Israeli society is complicated but photographer Vardi Kahana has come up with a novel way of explaining its myriad lifestyles, groups and history.
Kahana has focused on one large extended family and photographed them over a long period of time. And the family she has chosen? Her own, of course.
Using her mother and her two sisters as a starting point, Kahana — who has two children herself — has been documenting her relatives’ lives for the past 15 years. The resulting images are now going on show in London in an exhibition called One Family.
“It starts with a picture of my mother and her two sisters with consecutive numbers burnt on their arms,” says the 48-year-old Kahana.
“They were Jewish teenagers in Aushwitz and came to Israel to start from scratch. Today they have 31 grandchildren, and two of them already have 45 great grandchildren.

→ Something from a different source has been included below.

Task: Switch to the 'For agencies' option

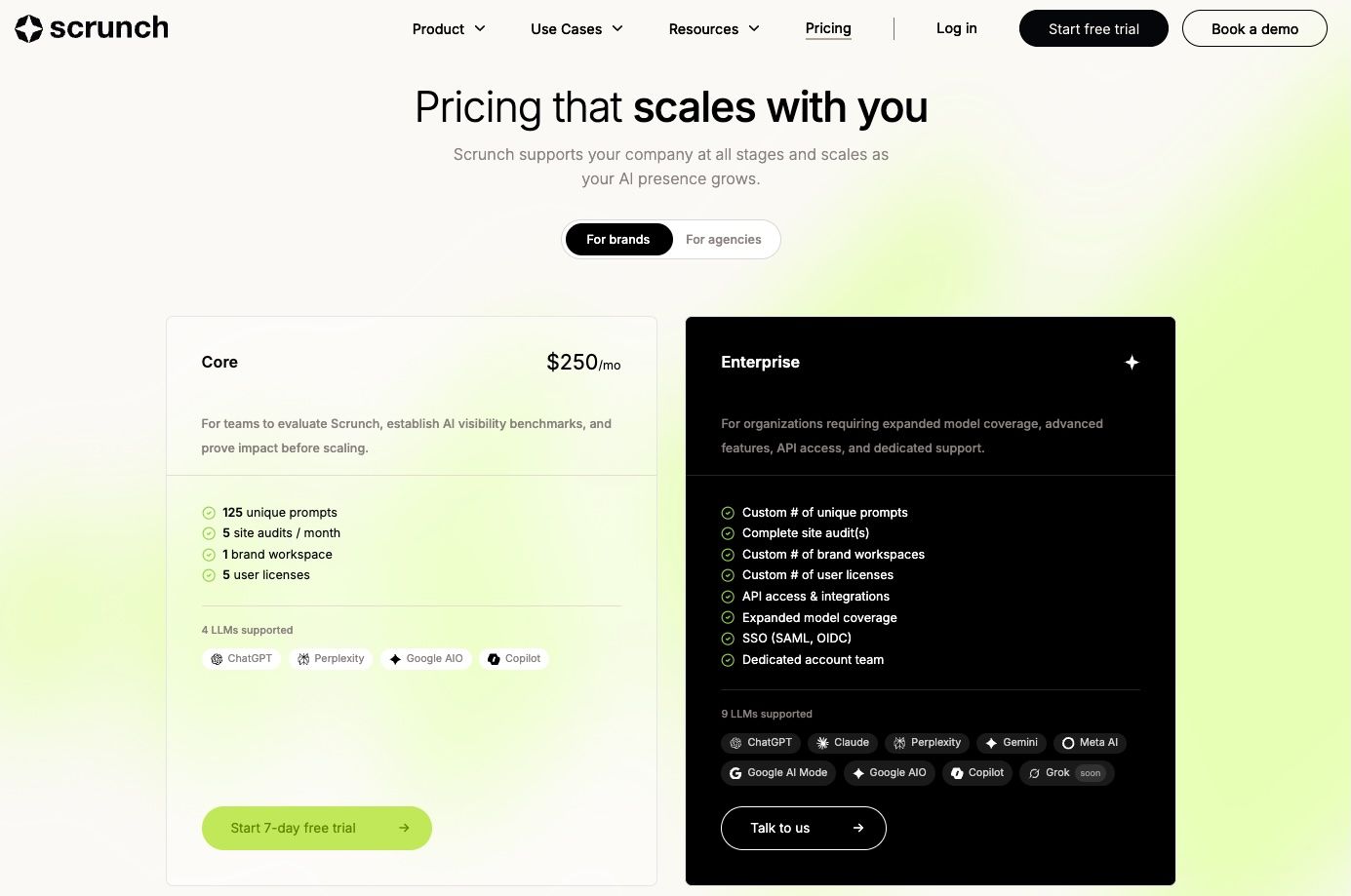Action: click(x=724, y=239)
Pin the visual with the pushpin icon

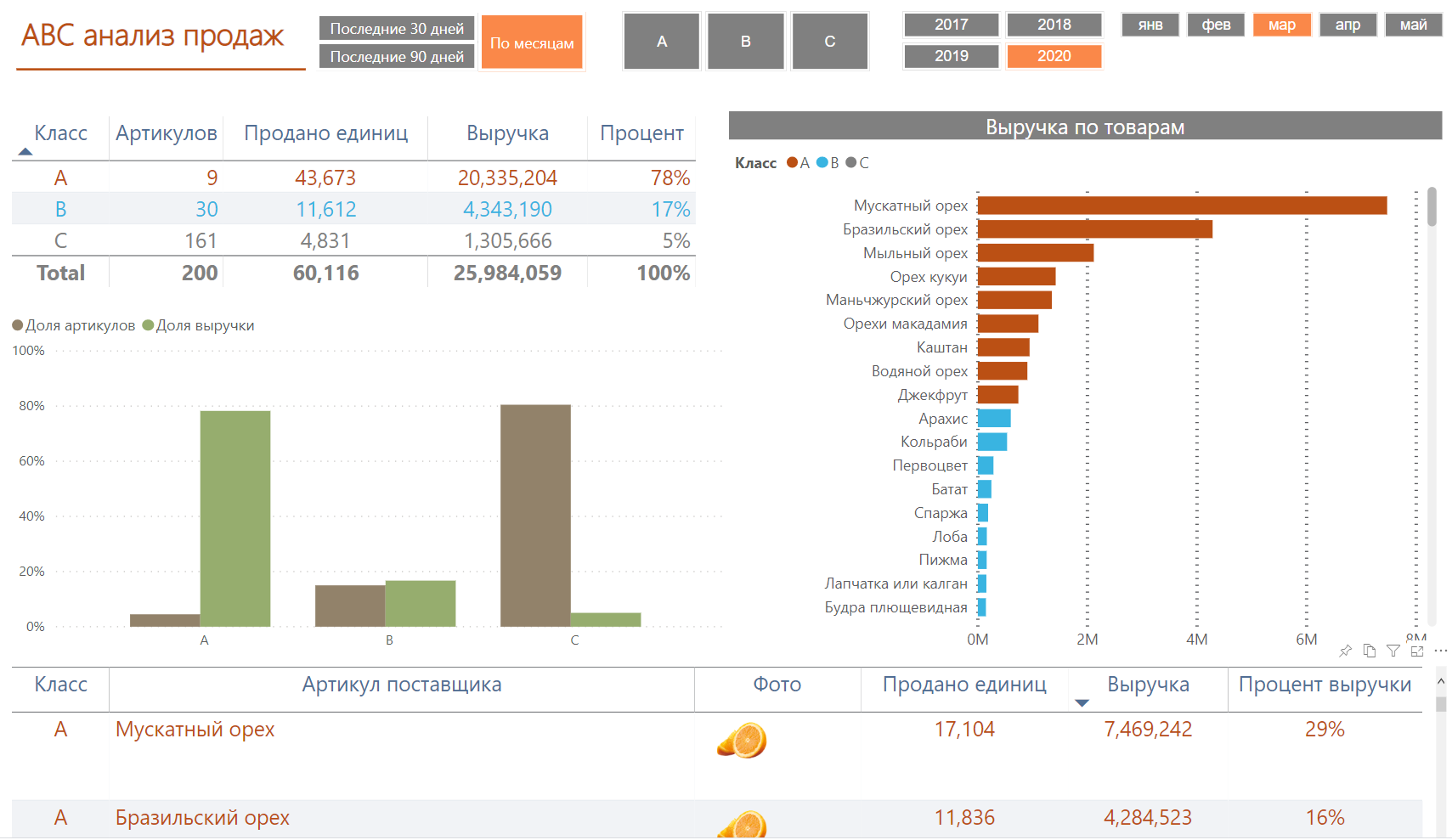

“The family ranges from ultra-Orthodox Jews in Hebron who look like they are living in the 17th century, to the atheists in Tel Aviv; we have the extreme right living in settlements and we have socialists who naively went to live their dream on kibbutz.

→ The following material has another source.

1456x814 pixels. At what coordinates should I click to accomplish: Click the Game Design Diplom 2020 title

“There’s a picture of my cousin with her 10 children living in Petah Tikva; they are religious but not ultra-Orthodox. Her kids go to the army and university. Her son was killed in the Lebanon war. My uncle was killed in 1948 defending the kibbutz. He was shot by a Syrian sniper. You can see the unrest that Israelis experience, through the generations in one family.”
She points out that the collection is not a sentimental bunch of family snaps, nor is it her aim to criticise the various strands of Israeli life her relatives belong to.
“I’m trying not to make a stand regarding my family,” she says.
“I’m trying not to be judgmental about their choices in life. I try to look at it very objectively — like an anthropologist looking at people living in Israel.”
Kahana, who earns a living taking photos for the Yedioth Achronot weekend magazine, admits that she probably would have lost touch with many of her relatives had it not been for the project.
“I’m sure there are many more families like this. But I was lucky enough to be the first photographer to present such a family,” she says.